• _What to work on_: Extract every line from the items below that contains the string "nylocations", copying each such line unchanged.

═════ Extracted records

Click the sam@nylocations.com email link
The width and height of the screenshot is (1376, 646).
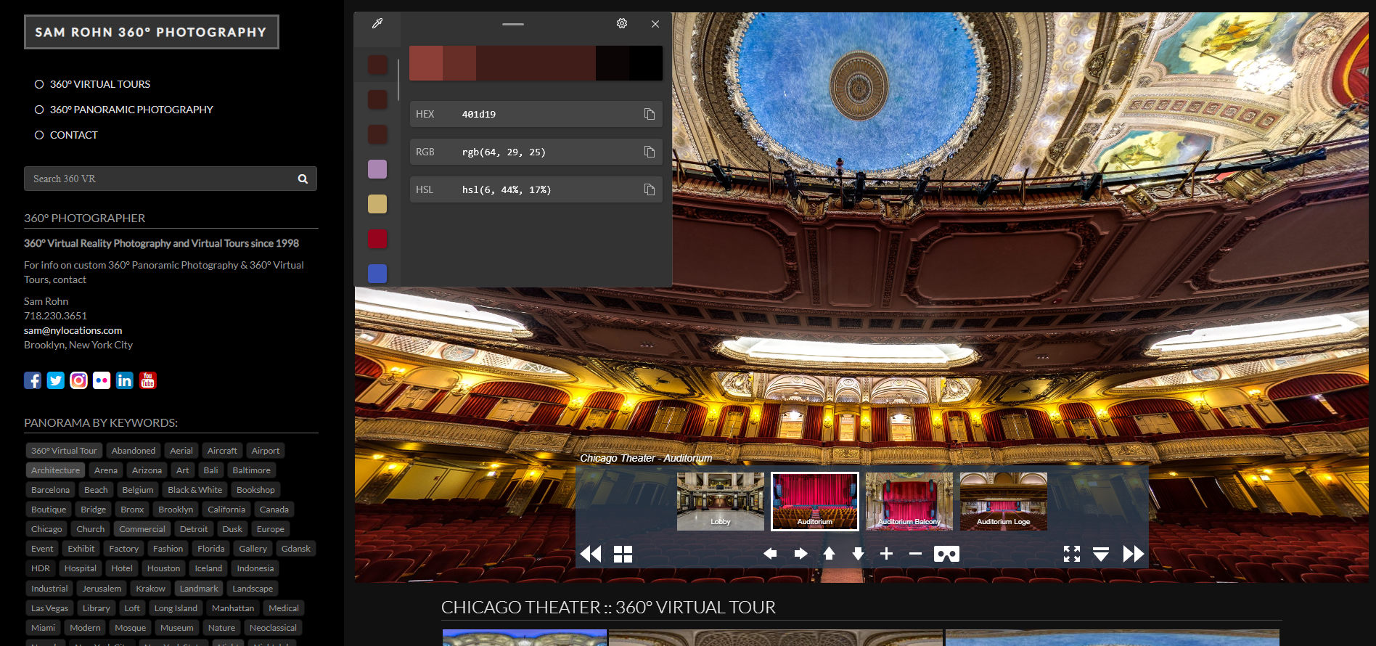point(73,330)
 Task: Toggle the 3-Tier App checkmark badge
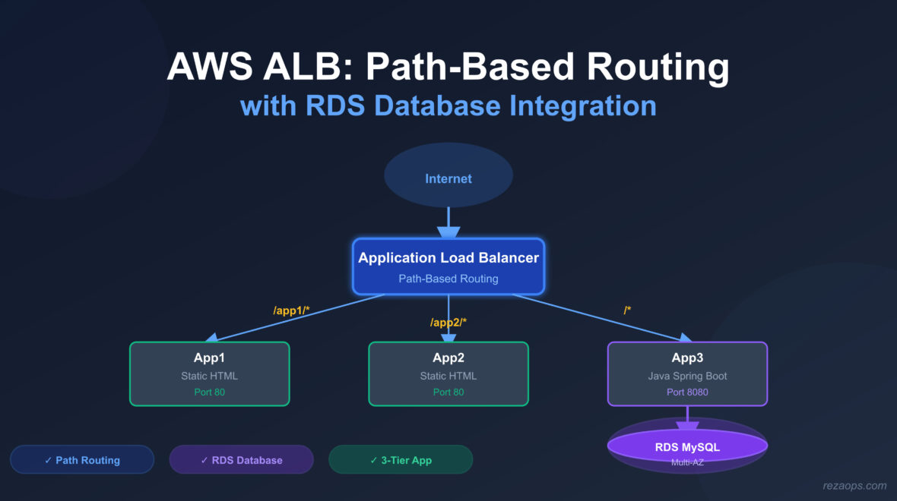(x=401, y=459)
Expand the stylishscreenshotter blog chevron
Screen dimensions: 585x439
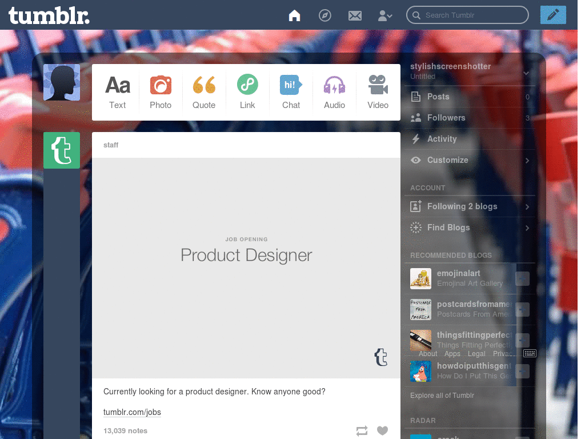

══════════

• _Exercise solution_:
Click the sam@nylocations.com email link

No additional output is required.